## begin Listed entries
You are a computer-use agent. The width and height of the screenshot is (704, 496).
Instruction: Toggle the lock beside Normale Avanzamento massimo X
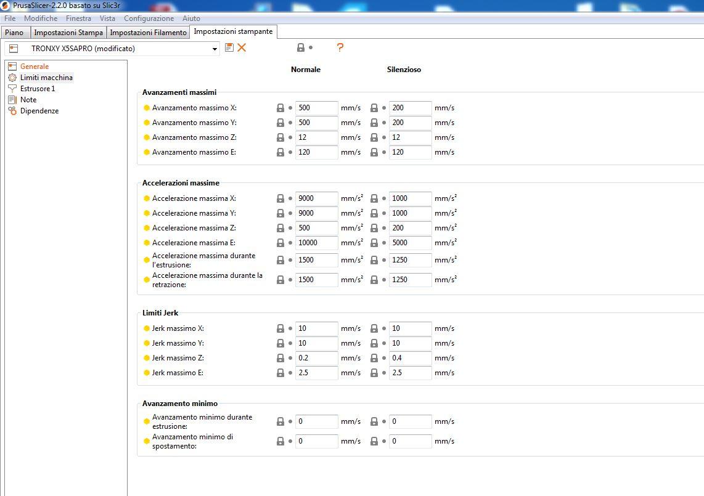(280, 108)
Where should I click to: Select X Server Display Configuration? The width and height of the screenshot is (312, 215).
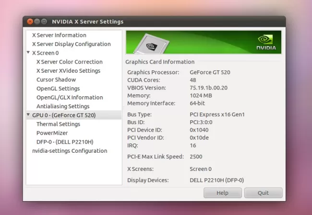(x=71, y=44)
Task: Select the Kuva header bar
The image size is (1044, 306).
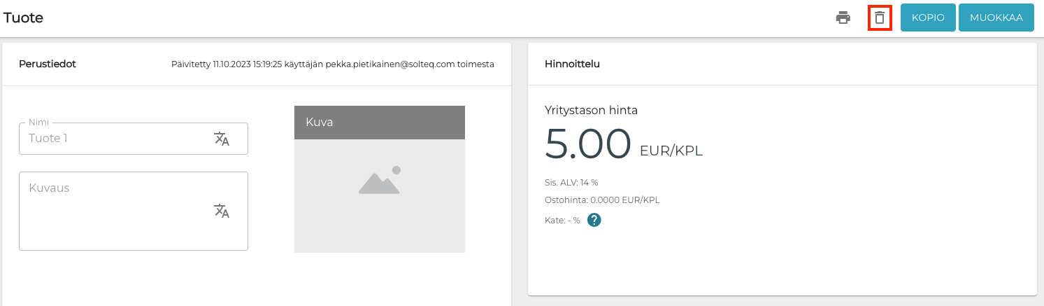Action: [380, 123]
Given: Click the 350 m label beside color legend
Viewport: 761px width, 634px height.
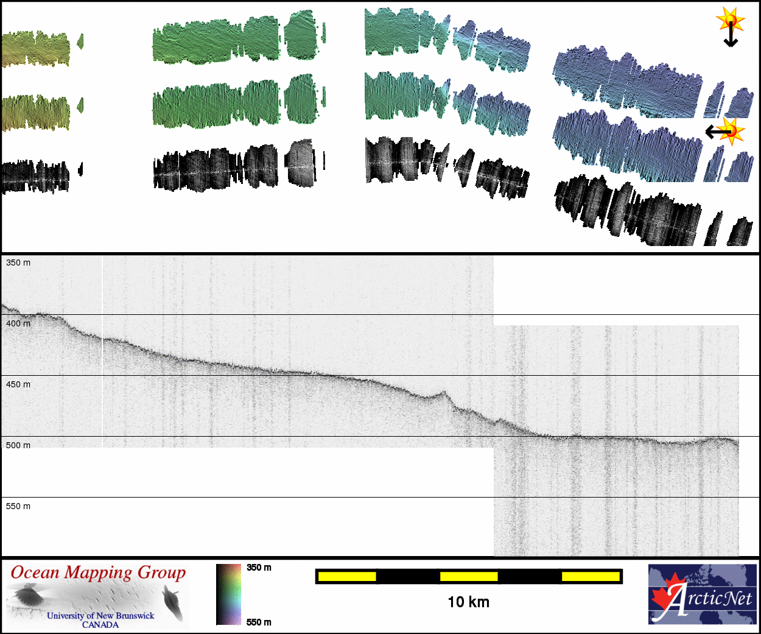Looking at the screenshot, I should point(259,568).
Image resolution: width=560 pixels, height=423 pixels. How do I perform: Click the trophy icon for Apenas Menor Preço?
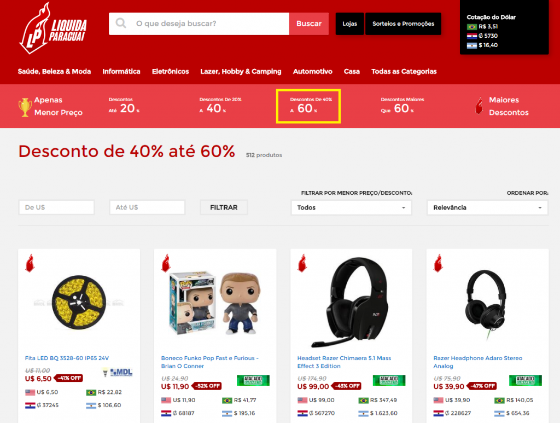pos(25,107)
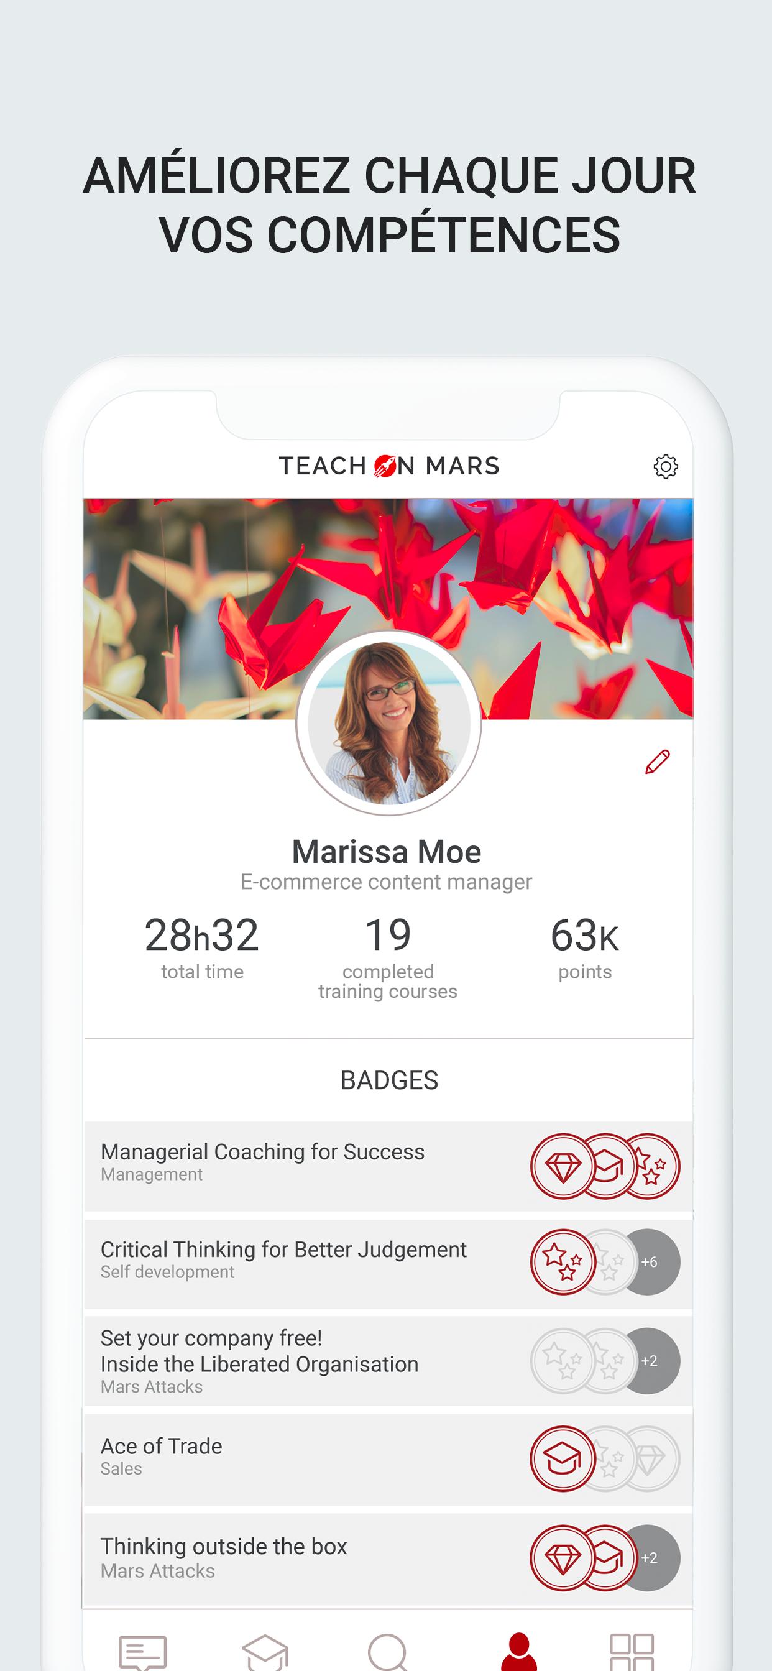Tap the red pencil edit profile icon
This screenshot has width=772, height=1671.
[657, 762]
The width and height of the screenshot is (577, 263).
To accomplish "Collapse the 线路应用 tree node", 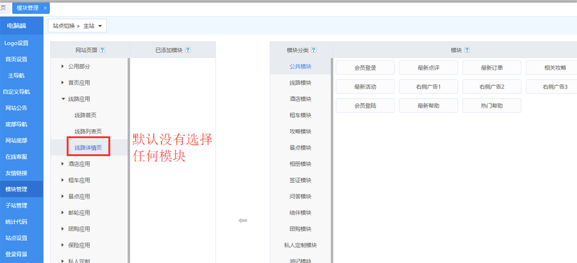I will pos(63,99).
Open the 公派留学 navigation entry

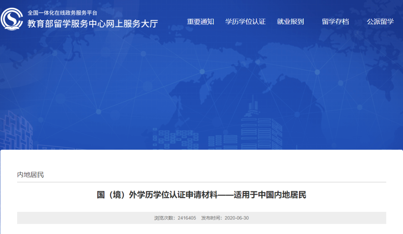[x=381, y=22]
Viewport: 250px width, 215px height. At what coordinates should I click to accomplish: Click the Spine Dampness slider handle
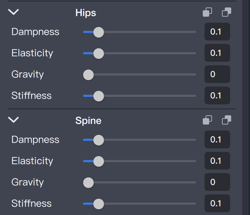click(98, 140)
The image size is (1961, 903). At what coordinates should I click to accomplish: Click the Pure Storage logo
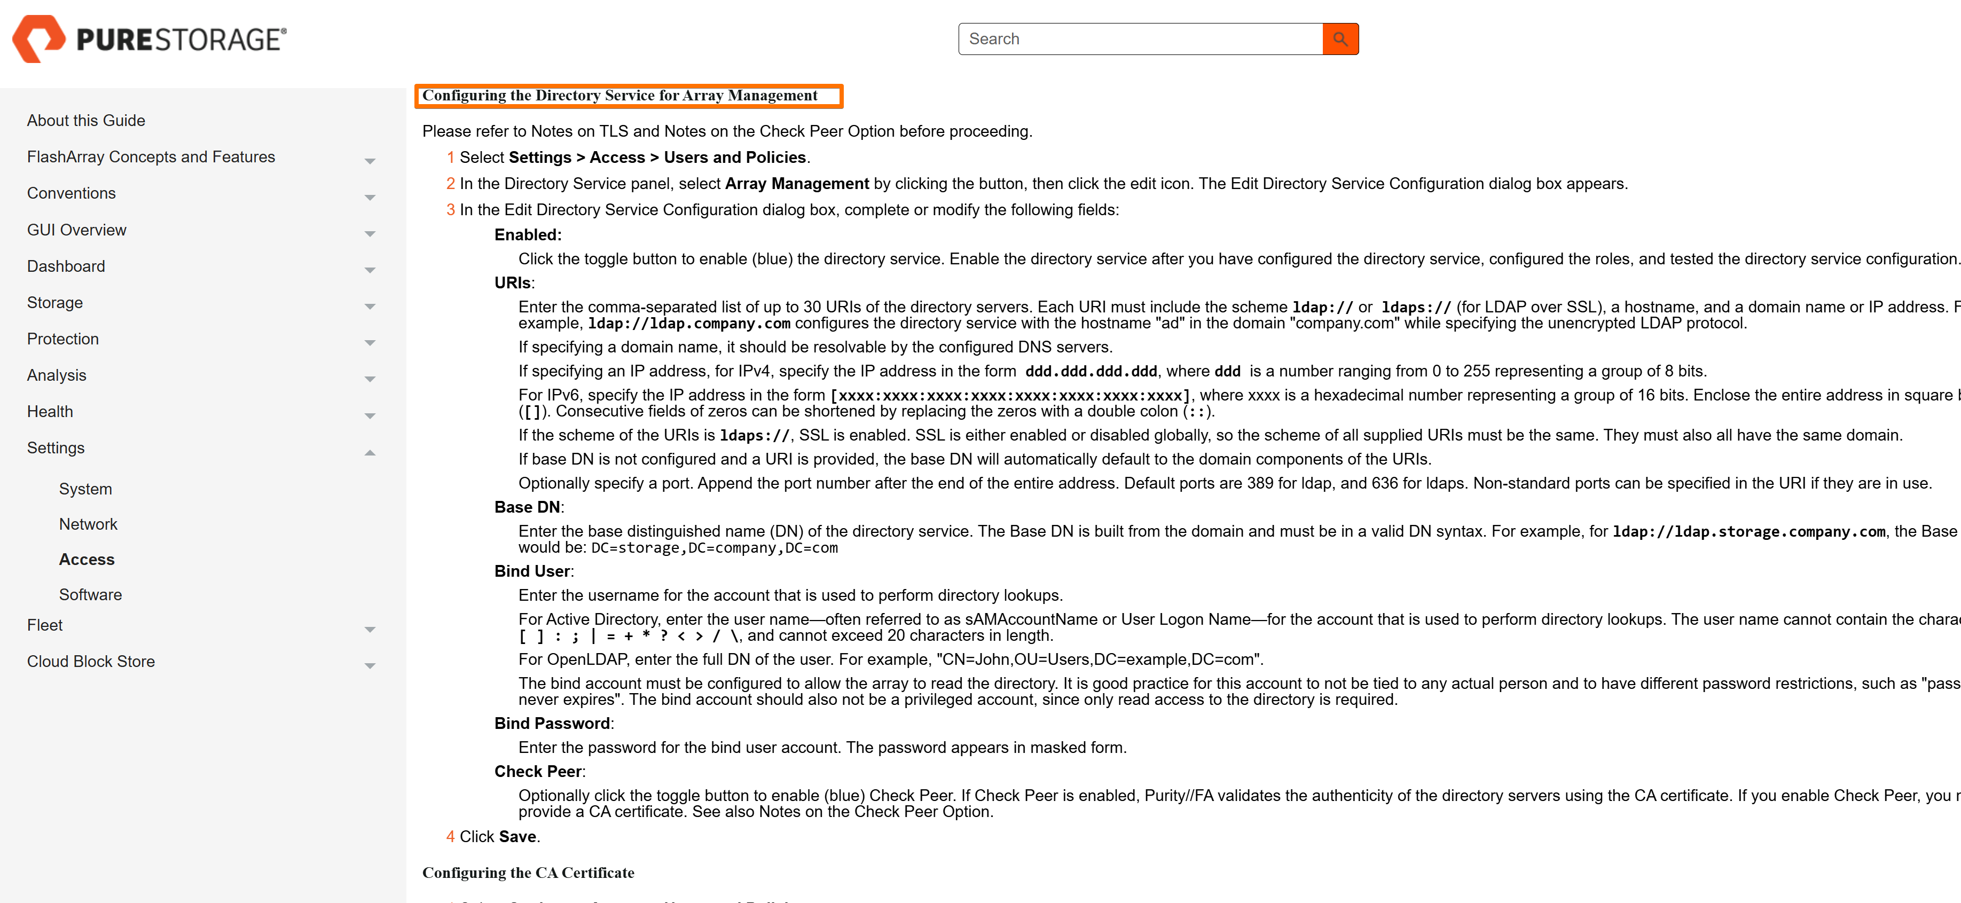point(150,39)
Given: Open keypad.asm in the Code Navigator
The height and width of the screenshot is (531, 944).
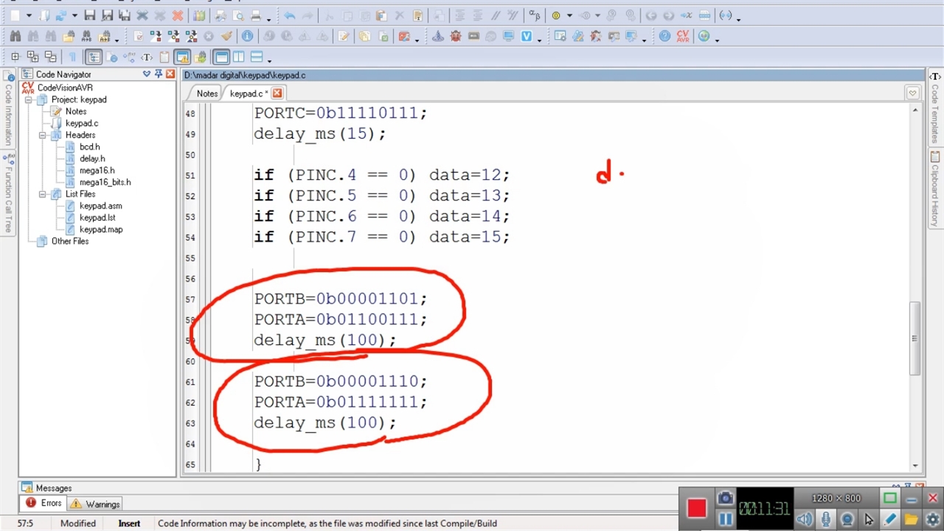Looking at the screenshot, I should (x=100, y=206).
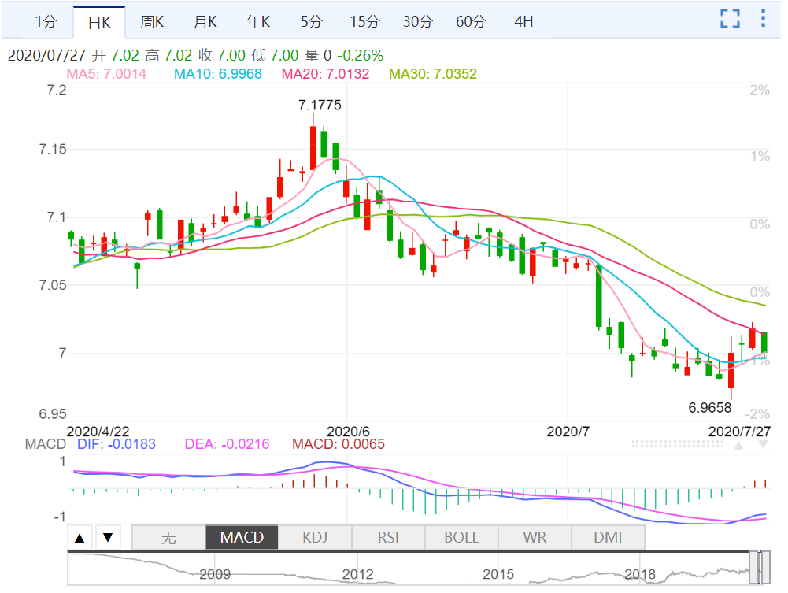Enter fullscreen mode with the expand icon
Screen dimensions: 788x593
coord(730,20)

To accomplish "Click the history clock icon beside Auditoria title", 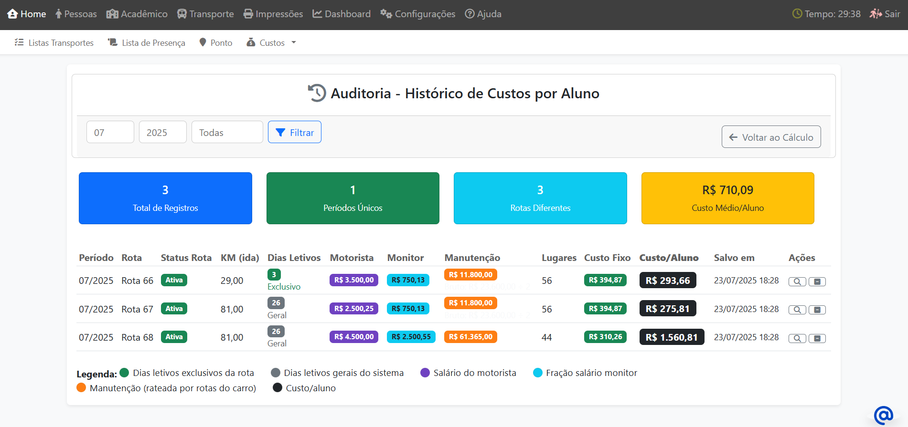I will click(x=317, y=93).
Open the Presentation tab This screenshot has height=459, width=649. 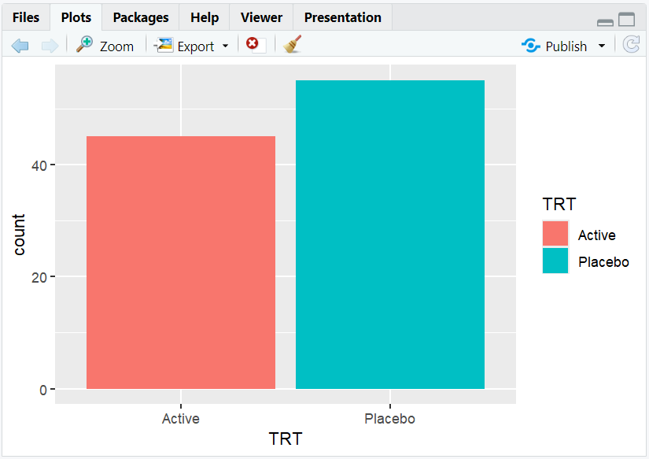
## end Listed entries
Select each line of the material that contains the string "Viewport", treating case as significant, and copy those lines out.

Viewport: 761px width, 634px height.
Viewport: 250px width, 215px height. At what coordinates should I click to accomplish: Click the Spine Dampness slider handle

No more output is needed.